■ TASK ■
In the material below, find all lines with the string "page" and copy them.

■ DATASET RECORDS ■
▬▬▬▬▬▬

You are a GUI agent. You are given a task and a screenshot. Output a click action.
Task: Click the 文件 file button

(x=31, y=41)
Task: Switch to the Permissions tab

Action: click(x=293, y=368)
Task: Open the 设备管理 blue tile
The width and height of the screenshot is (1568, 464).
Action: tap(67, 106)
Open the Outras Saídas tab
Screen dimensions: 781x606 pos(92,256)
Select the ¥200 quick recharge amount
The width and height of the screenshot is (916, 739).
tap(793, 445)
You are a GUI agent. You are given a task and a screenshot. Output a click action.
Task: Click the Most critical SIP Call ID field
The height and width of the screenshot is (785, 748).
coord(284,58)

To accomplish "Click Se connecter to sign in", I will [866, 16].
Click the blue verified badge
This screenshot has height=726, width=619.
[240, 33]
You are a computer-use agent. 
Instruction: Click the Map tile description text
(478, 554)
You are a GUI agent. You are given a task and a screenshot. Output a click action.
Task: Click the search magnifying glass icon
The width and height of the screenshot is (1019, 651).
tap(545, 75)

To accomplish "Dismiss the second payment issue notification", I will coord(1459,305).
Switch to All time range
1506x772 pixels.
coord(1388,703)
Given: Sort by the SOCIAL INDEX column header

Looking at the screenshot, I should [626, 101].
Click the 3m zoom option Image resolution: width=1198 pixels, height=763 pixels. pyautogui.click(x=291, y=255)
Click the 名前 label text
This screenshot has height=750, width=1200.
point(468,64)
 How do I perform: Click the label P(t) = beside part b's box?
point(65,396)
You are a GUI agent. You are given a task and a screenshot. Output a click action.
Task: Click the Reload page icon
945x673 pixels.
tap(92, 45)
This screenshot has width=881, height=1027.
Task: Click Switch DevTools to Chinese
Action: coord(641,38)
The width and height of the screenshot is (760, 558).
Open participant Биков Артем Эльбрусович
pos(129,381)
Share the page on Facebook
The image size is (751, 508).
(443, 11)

▬▬▬▬▬▬

■ WORKED SOLUTION ■
Task: Click the Reload page icon
Share the page on Facebook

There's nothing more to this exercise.